Table of Contents
PROBLEM
What happens when the Admin clicks on “Mark As” or “Report As”?
SOLUTION
Handling false positives (FP) and false negatives (FN) is a natural part of operating any email security system. Even the most advanced filtering engines may wrongly classify messages sometimes, especially during the initial learning phase or based on individual user preference. Newsletters, automated notifications, and marketing emails are common examples where the spam perception can vary from one recipient to another. For this reason, an effective system must not only detect errors but also provide fast and reliable tools to correct them and continuously improve accuracy.
The primary mechanism for managing false positives and false negatives is Machine Learning and the AI Classifier. The system continuously learns from mail flow, message classification, and user behavior, adapting its decisions over time. Administrators play a key role in accelerating and refining this learning process through two main actions available in the interface: “Mark as” and “Report as.”

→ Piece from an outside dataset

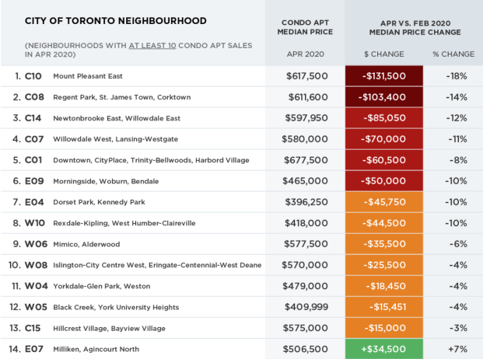Select the $677,500 price for C01

pyautogui.click(x=306, y=160)
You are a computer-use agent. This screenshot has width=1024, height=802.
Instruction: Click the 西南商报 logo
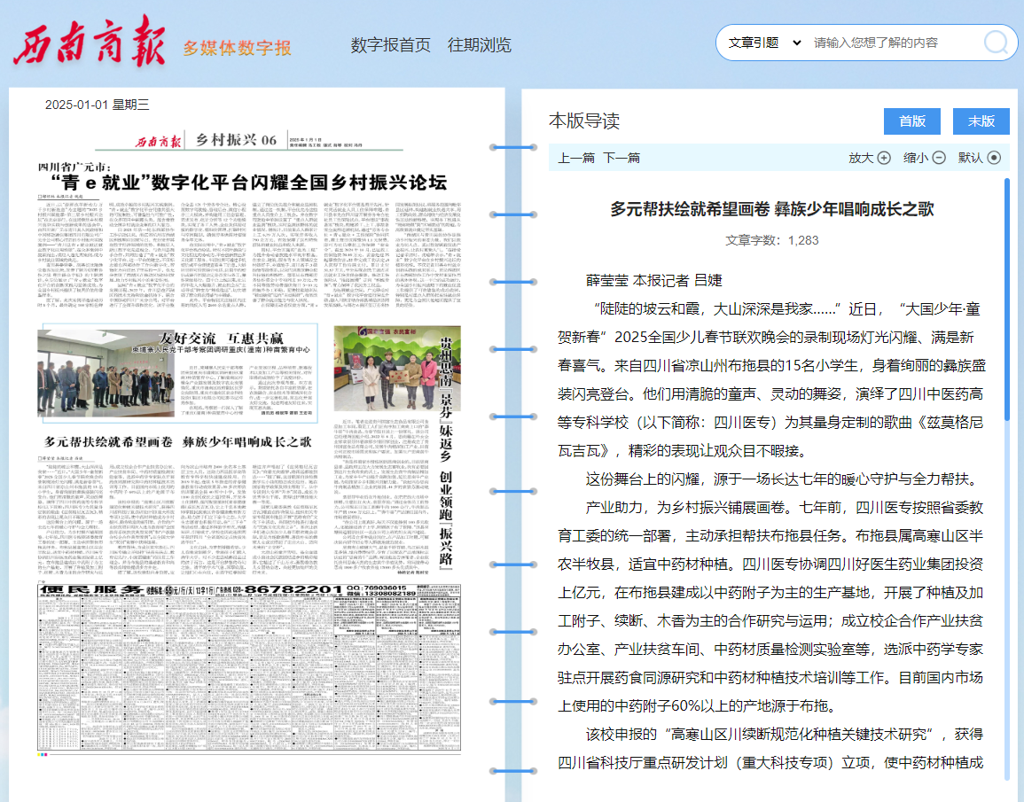point(89,44)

When an administrator clicks “Mark as”, the action is used exclusively for local Machine Learning training. This tells the system how that specific message should have been classified and immediately improves the behavior of the Machine Learning engines on the appliance. No email sample is sent outside the system, and the correction applies only to the local environment. This option is particularly useful to speed up initial training after deployment or to quickly correct recurring misclassifications that are specific to the organization.
When an administrator clicks “Report as”, the action performs three operations at the same time. First, it trains the local Machine Learning engines in the same way as the “Mark as” action. In addition, it sends the full original email sample, along with the gateway’s analysis, to the Libraesva EsvaLabs.
The samples are securely transmitted to the Libraesva EsvaLabs through an encrypted communication and are stored offline and locally to the EsvaLabs with an AES256 encryption.
Security analysts at EsvaLabs review the messages, identify indicators of compromise, correlate them with other samples, and implement corrective actions to global reputation data and detection engines. They also update the privacy-first AI engine on your appliance on a daily basis in order to continuously improve it’s capabilities. These frequent updates prevent the recurrence of the same false positive or false negative in the future.